Highest rating in 12 years
The increased concerns about the availability of sugar are clearly reflected in the sugar quotations. The white sugar contract in London has fluctuated somewhat up and down in recent weeks, but has now been trading above its highest point in more than 12 years for several days and closed yesterday (Monday, September 4) at $735 per tonne. That is almost 8% higher than the average price of recent weeks, which is about $680 per tonne. In recent weeks, $700 appeared to be the upper limit. Now the listing is well past this. The raw sugar contract in New York has also risen sharply.
India export ban
It has not yet been officially confirmed by the Indian government, but it seems very likely that India will restrict the export of the sweetener due to disappointing sugar cane yields. After all, the country previously did this for the same reason with wheat and recently with several types of rice. To protect domestic prices, India wants to keep enough sugar within its borders. Food inflation in the country has risen sharply in recent months and keeping sugar prices in check is important to suppress this inflation.
With an export volume of 11,1 million tons of sugar in the 2021/2022 season and 6,1 million tons in 2022/23, it is clear that this season's total export ban will significantly reduce global supply. While concerns about the tight availability of sugar have increased considerably in various parts of the world. This can cause complications, especially for other Asian countries such as Bangladesh and Indonesia, which normally purchase a large volume of Indian sugar. The gap that India leaves behind with an export ban is large and cannot simply be filled by other countries.
The Brazilian sugar cane harvest, which is heading for record production, has also failed to alleviate global concerns about supply. Various sugar mills, production regions and UNICA (Organization of Brazilian Sugar Producers) have been reporting excellent and above-average production figures for months, making it seem realistic that a total of more than 40 million tons of sugar can be produced. It is obvious that this will allow more sugar to be exported. This is currently happening, also in view of the current export figures, which are higher than in other years. However, this appears to be insufficient to reduce concerns about availability. In fact, sugar quotations have only increased in recent months.
European prices have risen again
In Europe, too, the average price for white sugar is still rising every month, although most of the stretch has been exhausted. This is evident from the European Commission's monthly sugar report. The average price for white sugar in Europe increased by €3 to €817 per tonne in June compared to a month earlier. A year ago (June 2022), the price was much lower at €453 per tonne, which means an increase of 80% over a year. Prices differ per region in Europe, with the highest price in the south at €897 per tonne and the lowest in Western Europe with an average of €806 per tonne.
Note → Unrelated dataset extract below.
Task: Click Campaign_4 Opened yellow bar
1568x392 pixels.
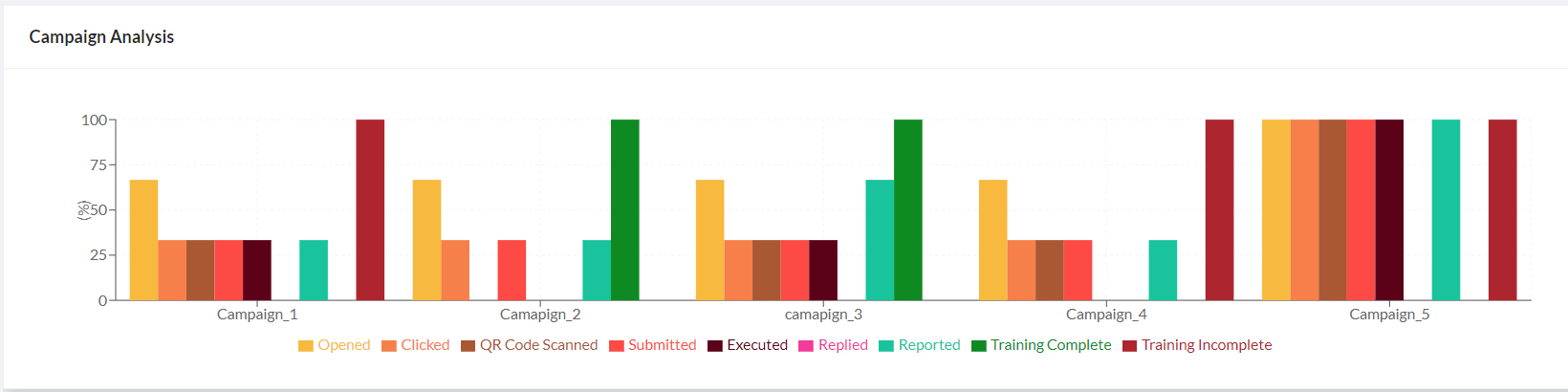Action: click(x=992, y=240)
Given the current availability and production expectations for the near future, both the European and international sugar prices appear to be in good shape. Prices remain relatively volatile, but analysts see little sign of a serious price decline in the short term. Just like in 2022/2023, European production is heading for a clear shortage again next season. As a result, a larger volume will once again have to be imported. The total import for the current season amounts to almost 18 million tons of sugar until August 2,4. In the past two years this was around 2 million tons. In previous years, imports were at a comparable level or much lower.
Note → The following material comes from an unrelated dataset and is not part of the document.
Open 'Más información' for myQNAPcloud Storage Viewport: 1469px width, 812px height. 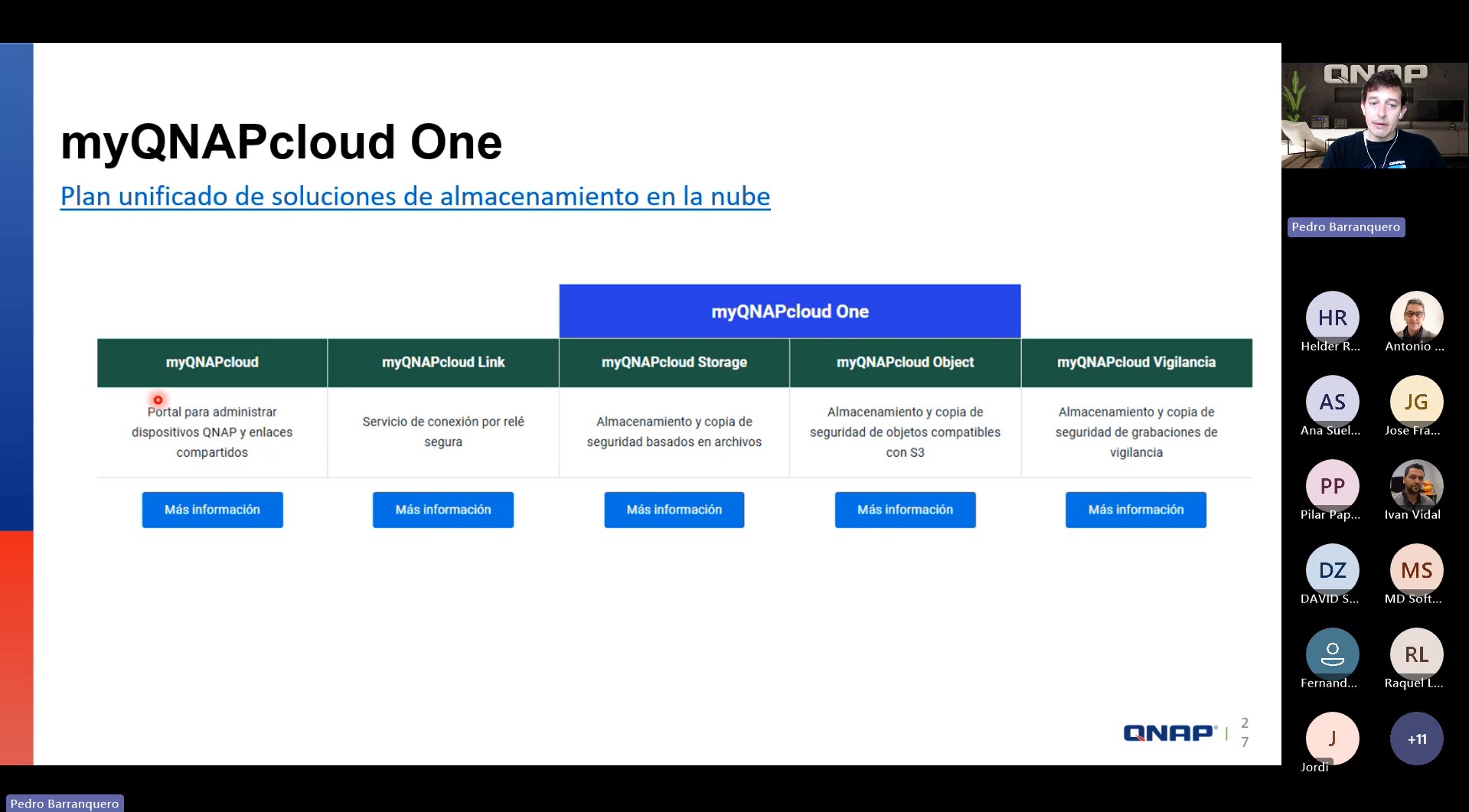point(674,510)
Lower sugar content of beets
Sugar beet production is expected to be better than the last season, which was plagued by heat and drought. This season is not going smoothly either, but due to more than sufficient rainfall in important growing areas, the beets have recovered considerably from their late, slow start, according to Rabobank's monthly report on agricultural raw materials. This shows that the sugar levels are lower this year, but the root yields probably compensate for this. A smaller area is the reason why total sugar production is lower than in recent years. Making estimates about total production is difficult, but the European Commission estimates that sugar production will amount to 15,5 million tons next season, 1 million more than 2022/2023.